European Commissioner Neelie Kroes claims that billions of people across the globe have lost faith in the internet in the aftermath of revelations about mass GCHQ and NSA surveillance:

“Snowden gave us a wake-up call. Let’s not snooze through it. Let’s not just act shocked. Let’s not turn our back on technology.”

Speaking at CeBIT 2014 in Hanover today, she said that it is vitally important that trust is rebuilt and that there should be a better understanding of how the internet is changing and how that change is linked to data.

Kroes said,

“It is clear that the cord connecting technology and democracy has been severed. This is bad for democracy and bad for technology and it will not be easy to stitch the two back together.”

She went on to highlight how the internet is evolving way beyond the use of email and how it is becoming more and more entwined in our daily lives.

In the coming years, she said, “The next phase of the internet will be data-centred and connectivity driven.
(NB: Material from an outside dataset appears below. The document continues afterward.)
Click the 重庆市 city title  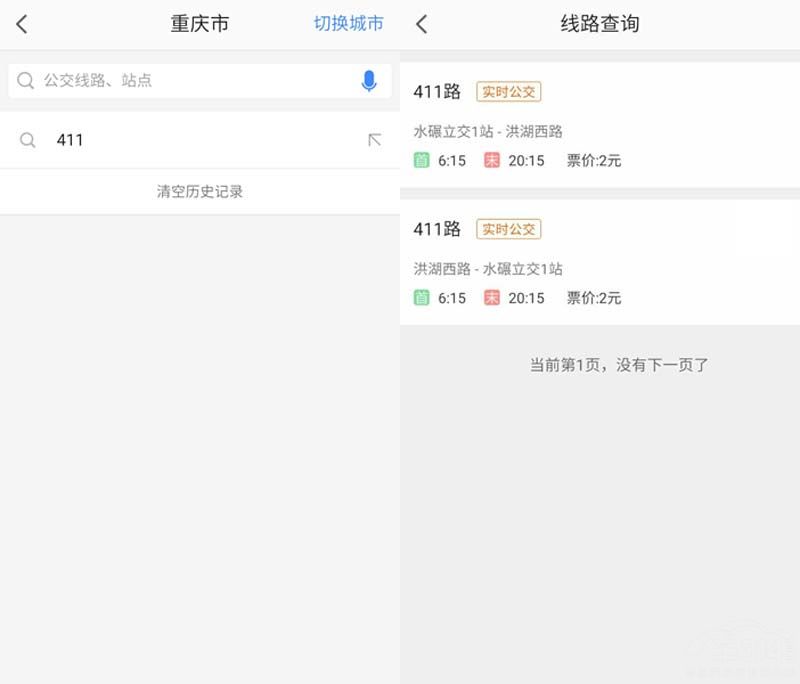pos(200,24)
Cloud computing, big data, the Internet of Things; tools which support manufacturing, education, energy, our cars and more.”

But, to survive this “leap of faith”, will require reliability and trust in advance, something that is currently lacking, she said, as she mentioned how Germans and others around the world could not possibly have much of either in the wake of learning how Chancellor Angela Merkel had her own phone hacked.
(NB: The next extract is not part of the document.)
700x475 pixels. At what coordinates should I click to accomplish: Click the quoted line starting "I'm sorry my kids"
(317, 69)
Kroes does not think that trust is based solely upon privacy issues though. She also spoke of security issues, highlighting how 93% of large businesses have reported being subject to an attack, in addition to 75% of smaller organisations. Such attacks, she said, can cost up to 50m Euros each.

“This cannot continue. Whatever sector you’re in – online security needs to be part of your business model. A habit as automatic as locking your front door.”
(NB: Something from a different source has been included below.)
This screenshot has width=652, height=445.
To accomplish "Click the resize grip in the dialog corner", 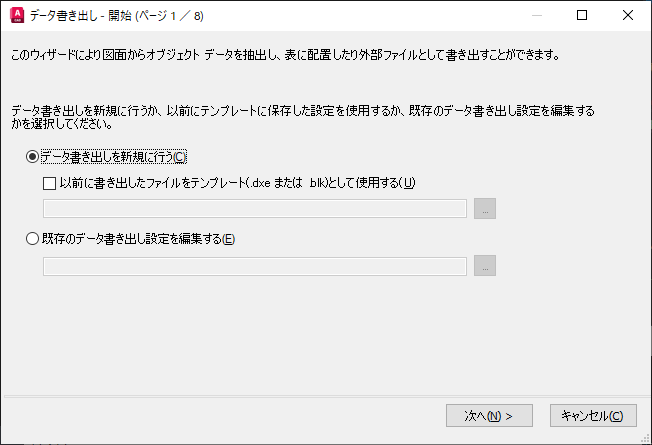I will pyautogui.click(x=646, y=439).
Referring to Chancellor Merkel’s calls for a secure European communication network, Kroes said that a change of mindset was required along with a tightening of protections rather than national protectionism. Ultimately, what she wants is for companies and governments to take responsibility for their own data, under a framework of EU directives, rather than following any kind of voluntary framework.

Not every EU member agrees with Ms. Kroes though, and that includes the UK, which has expressed concerns that a new data protection plan could swamp companies with much more administration.

Kroes is looking to crack on with her plans nonetheless though as she looks for the proposed data protection directive to be finalised during the current year.